[START Source extract]

I have a problem with my car: it keeps running out of gas.
It seems like no matter how much gas I buy, it always needs more.
This persistent problem has endured over the entire use of the car. I didn't sign for this; when I drove it off the lot, it was already filled up, and there was no talk at the dealership of me having to fill it up again, and again and again, for all the rest of my days.
Even worse yet, the price I have to pay for this gasoline, this essential fuel, well, that keeps rising too. I can remember when gas was 80 cents a gallon. Now it's damn near three dollars a gallon; and there are some suggestions that it ought to be even higher.
Cross-posted at Diatribe
My car is not, as they say, very "economical", either. It is made of huge sheets of metal welded together. It's very heavy. And this heaviness, while ensuring my safety on the road (or so the guys at the dealership said) comes at an equally-heavy price: I hear our guys are over in Iraq right now, getting their limbs blown off in an attempt to secure the oil fields over there so we can take that oil, turn into gasoline, and put it in my car.
At which point my car (and all the others filled with gasoline) will, remarkably, run out of gas again.
Is anybody else seeing unassailable logic here? 'Cause I sure ain't.
Besides, there's just something about digging up aeons-old squished-up dinosaurs and pouring their liquefied bones into my gas tank that doesn't sit right with me.
Given this persistent problem with my car, I am constantly on the lookout for what you might call "alternatives".
Like public/mass transportation...bicycles....walking...more fuel-efficient cars....better-designed cars....cars that run on things more plentiful than gas (like air, or electricity)....
So I suppose it's only natural that a recent popular science blurb on CNN.com caught my eye:
"Mercedes' fish-inspired car"
This really caught my attention, so I dived right in.

[END Source extract]
[START Data excerpts]

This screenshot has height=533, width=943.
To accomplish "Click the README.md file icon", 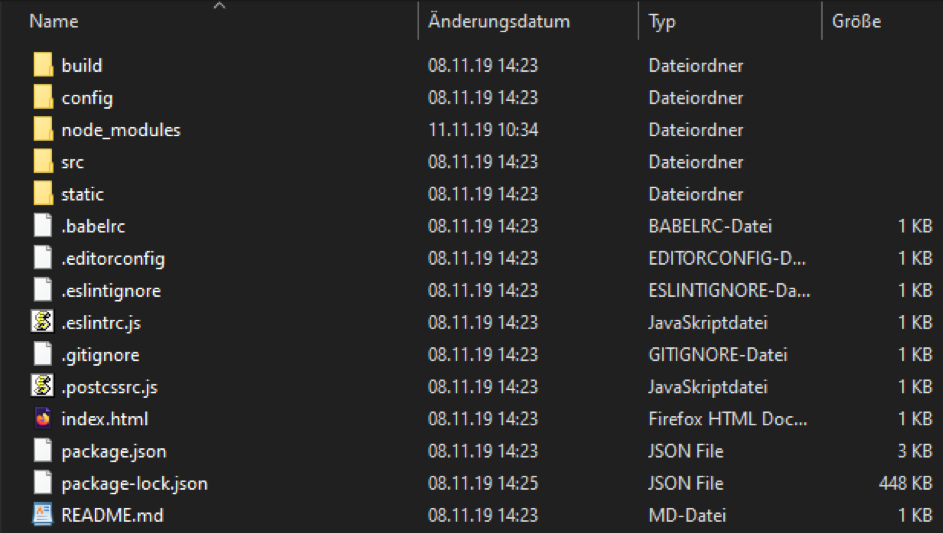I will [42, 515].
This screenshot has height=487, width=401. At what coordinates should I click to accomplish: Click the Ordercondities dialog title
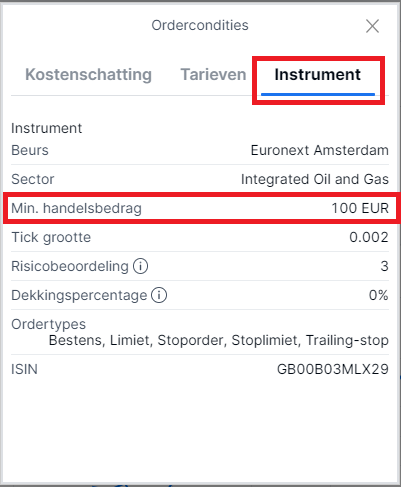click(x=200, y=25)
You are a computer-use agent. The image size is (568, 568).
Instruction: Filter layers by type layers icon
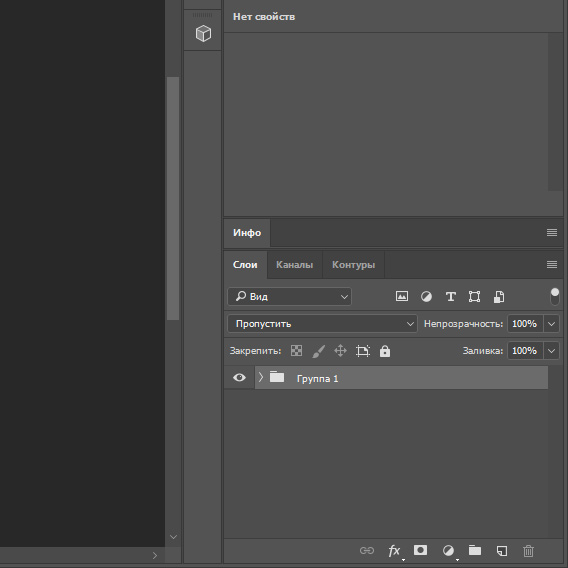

[END Data excerpts]
[START Data excerpts]

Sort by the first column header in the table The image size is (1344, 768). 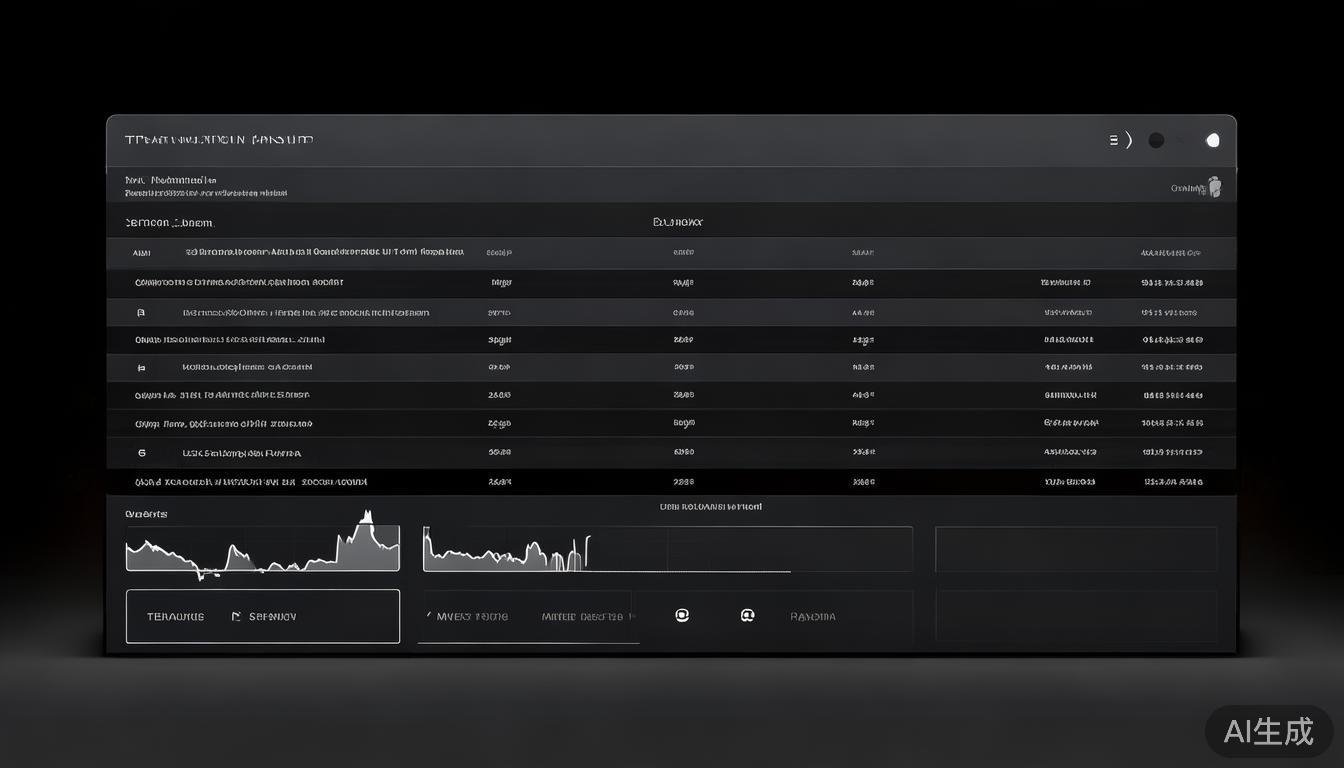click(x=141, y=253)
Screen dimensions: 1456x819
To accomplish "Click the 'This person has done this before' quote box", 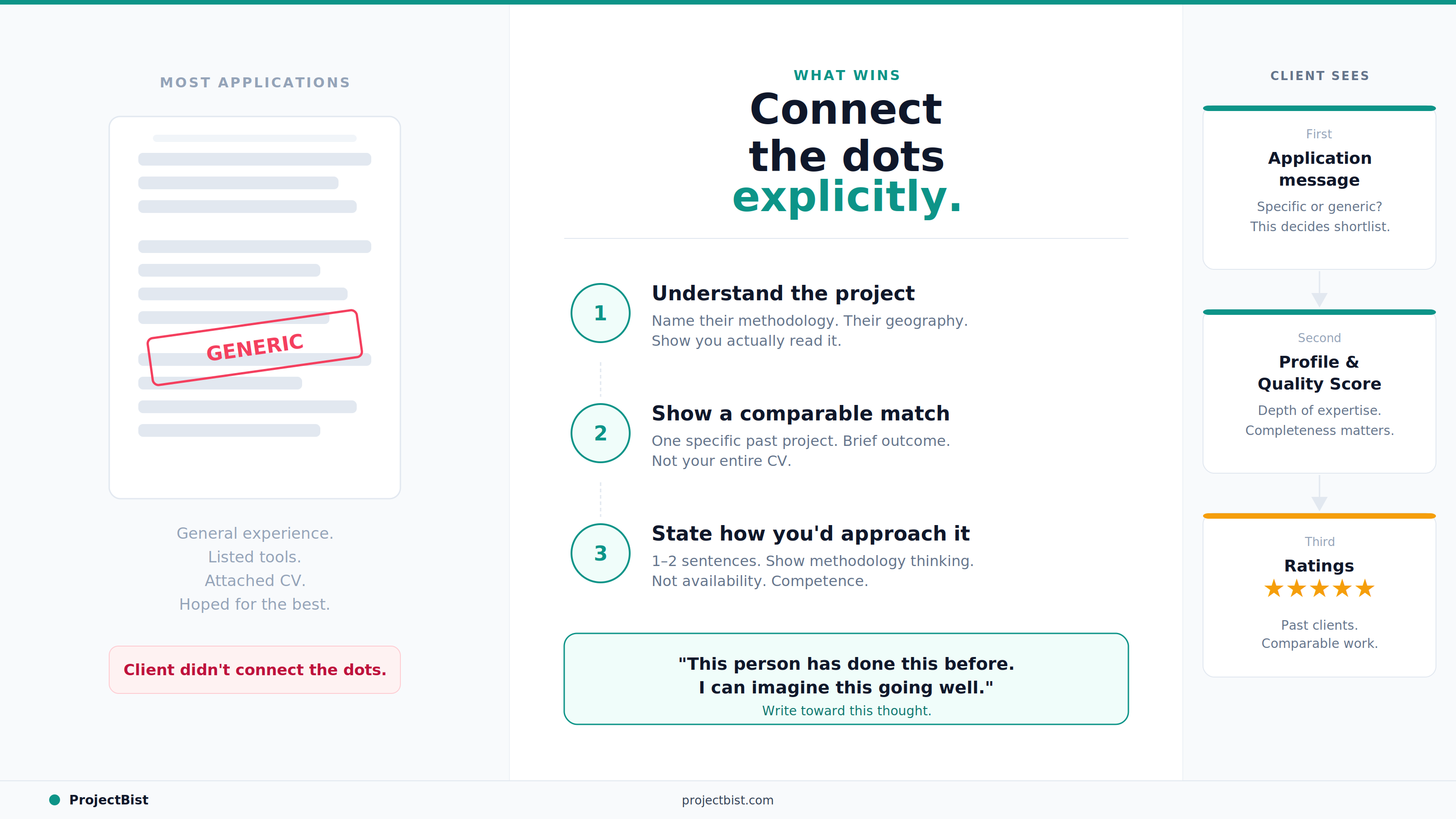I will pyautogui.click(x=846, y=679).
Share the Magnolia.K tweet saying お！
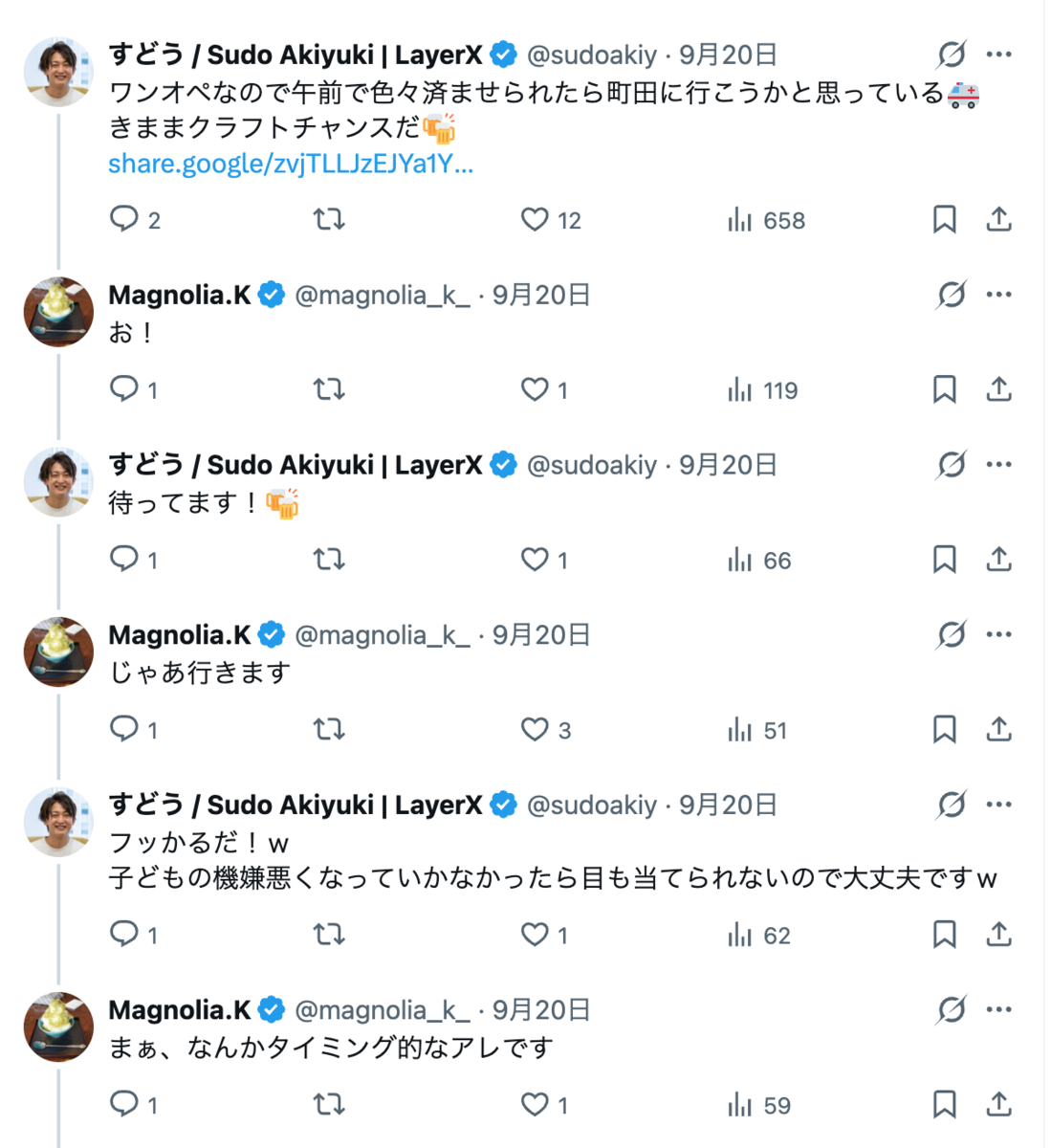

[END Data excerpts]

Set problem 1
Write out the car post from "Given this persistent" up to and including "air, or electricity)....", substituting "scooters" for "bicycles".
Set problem 2
Quote the listing from the line with "This screenshot has height=487, width=401." up to and including the line with "Instruction: Filter layers", leaving the pictures out.

Exercise response 1
Given this persistent problem with my car, I am constantly on the lookout for what you might call "alternatives".
Like public/mass transportation...scooters....walking...more fuel-efficient cars....better-designed cars....cars that run on things more plentiful than gas (like air, or electricity)....

Exercise response 2
This screenshot has height=487, width=401. At what coordinates should I click to accomplish: Click the Ordercondities dialog title
click(x=200, y=25)
You are a computer-use agent. The image size is (568, 568).
Instruction: Filter layers by type layers icon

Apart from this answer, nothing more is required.